**Exercise prompt**
Could you filter the material and copy every line where the word "height" occurs?
──────
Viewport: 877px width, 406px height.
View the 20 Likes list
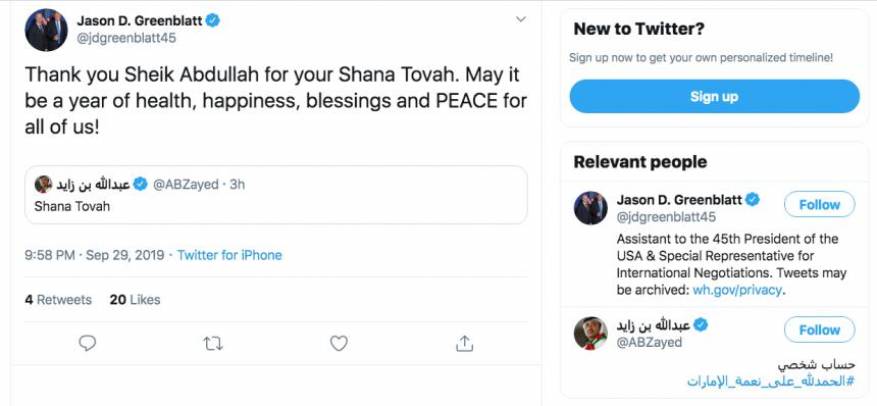[134, 300]
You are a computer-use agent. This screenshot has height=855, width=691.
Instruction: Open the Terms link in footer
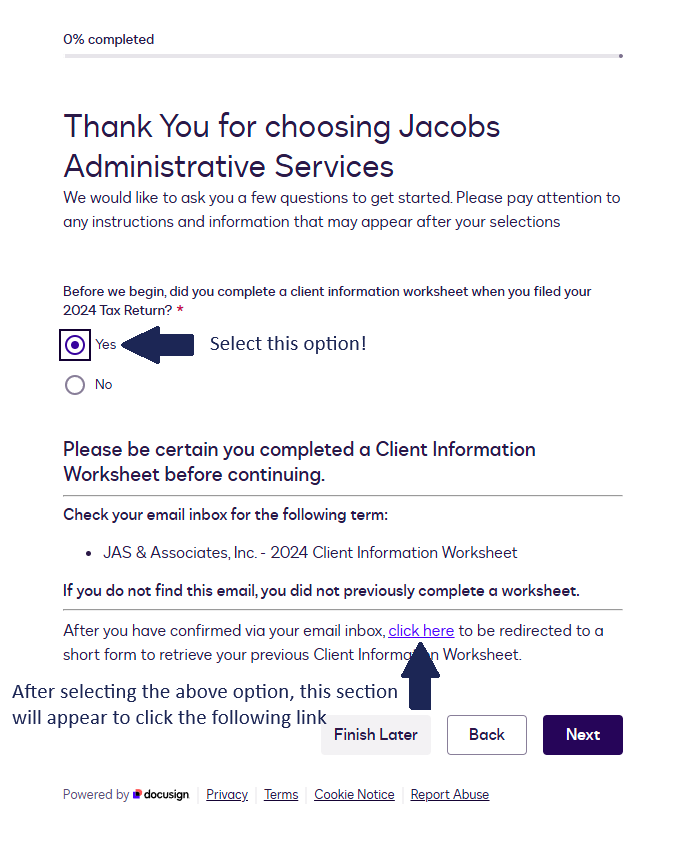coord(281,795)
──────
**Result for this exercise**
Viewport: 877px width, 406px height.
You are a computer-use agent. This screenshot has height=855, width=691.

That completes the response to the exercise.